* begin *

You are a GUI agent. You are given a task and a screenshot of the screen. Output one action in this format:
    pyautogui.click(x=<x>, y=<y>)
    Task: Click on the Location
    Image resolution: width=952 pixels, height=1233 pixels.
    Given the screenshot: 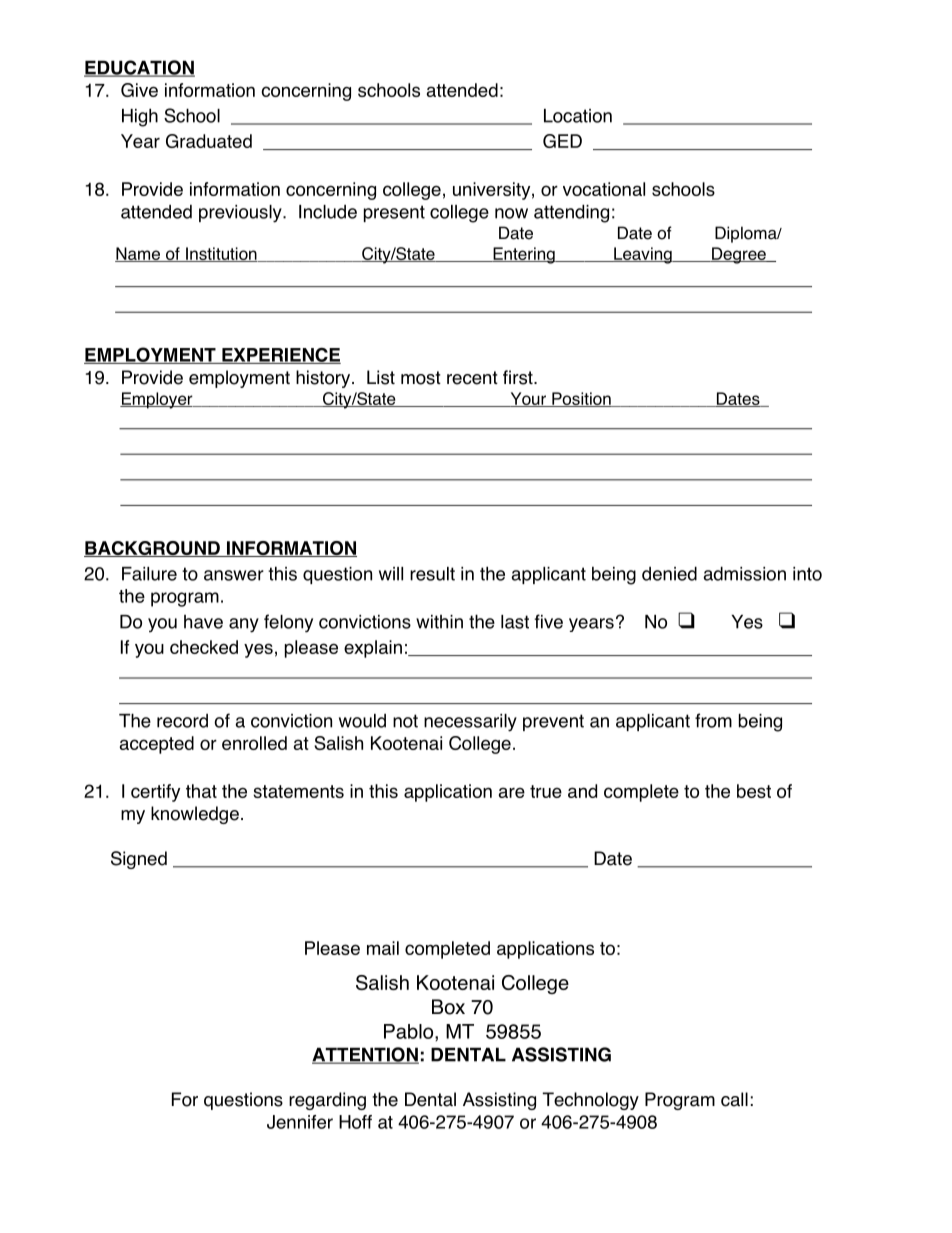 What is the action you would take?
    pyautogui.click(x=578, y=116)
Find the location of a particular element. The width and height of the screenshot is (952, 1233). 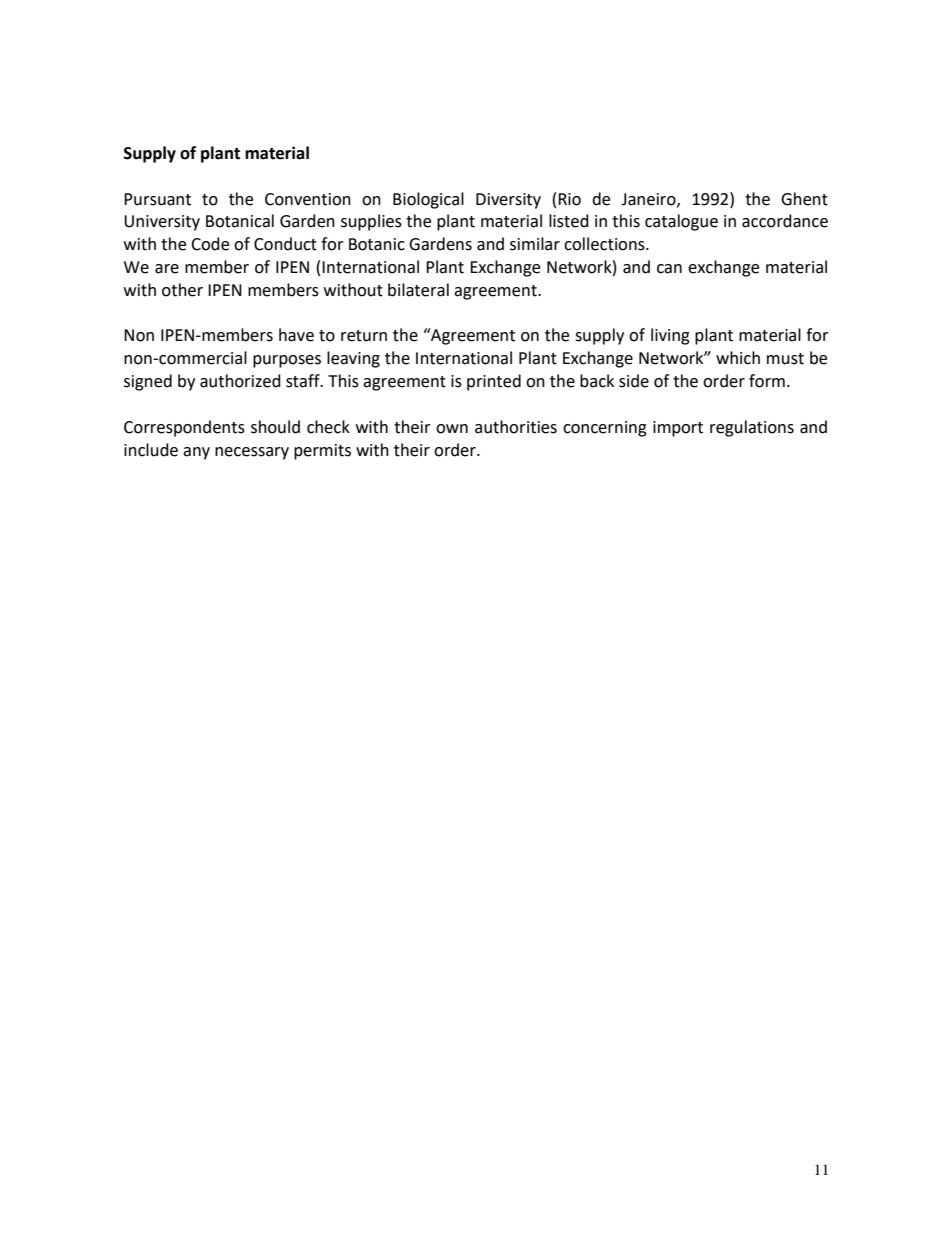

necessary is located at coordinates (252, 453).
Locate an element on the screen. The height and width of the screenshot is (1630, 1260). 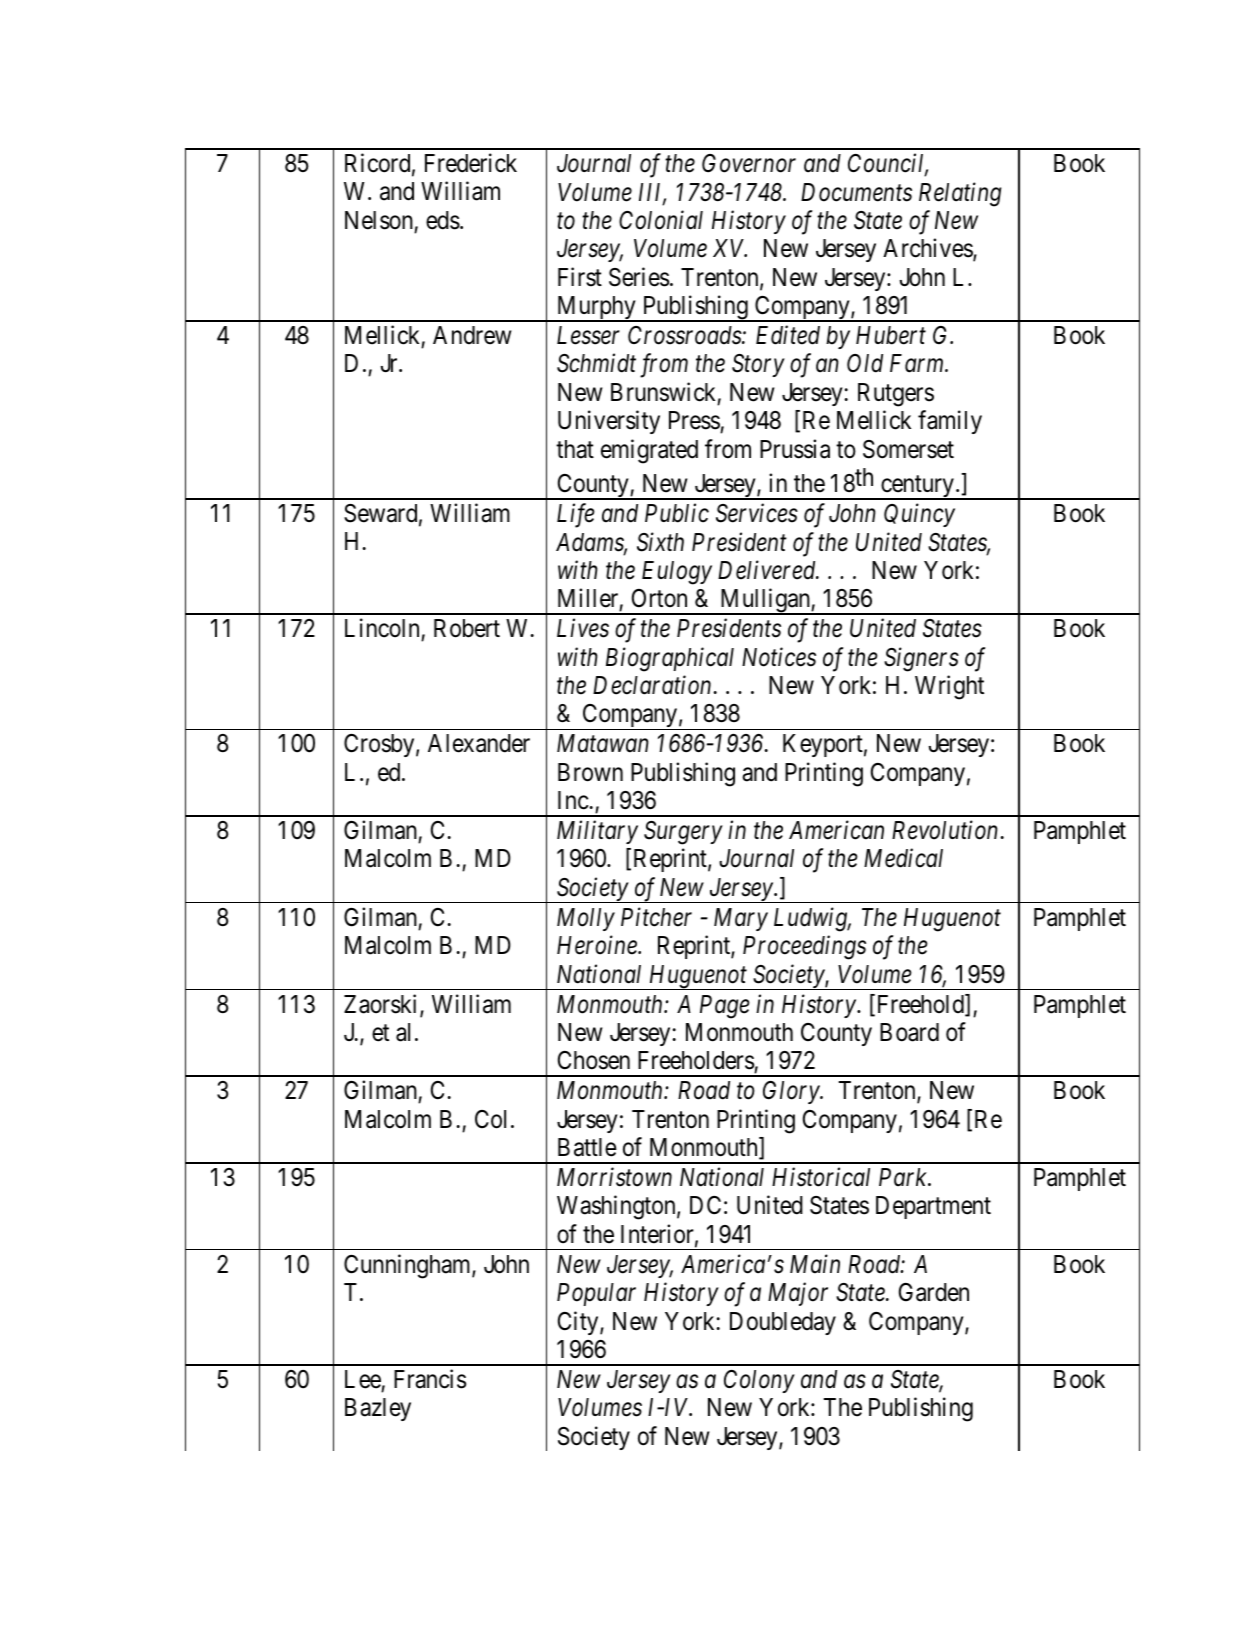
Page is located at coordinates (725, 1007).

* end *
* begin *

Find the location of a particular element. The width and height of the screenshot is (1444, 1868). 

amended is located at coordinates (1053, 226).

* end *

EXERCISE BRIEF.
Reproduce the records verbatim, beginning at the line that contains "Locate an element" and stopping after the line that contains "Page is located at coordinates (725, 1007)."; omit the pictures from your reply.

COMPLETE OUTPUT.
Locate an element on the screen. The height and width of the screenshot is (1630, 1260). 
Page is located at coordinates (725, 1007).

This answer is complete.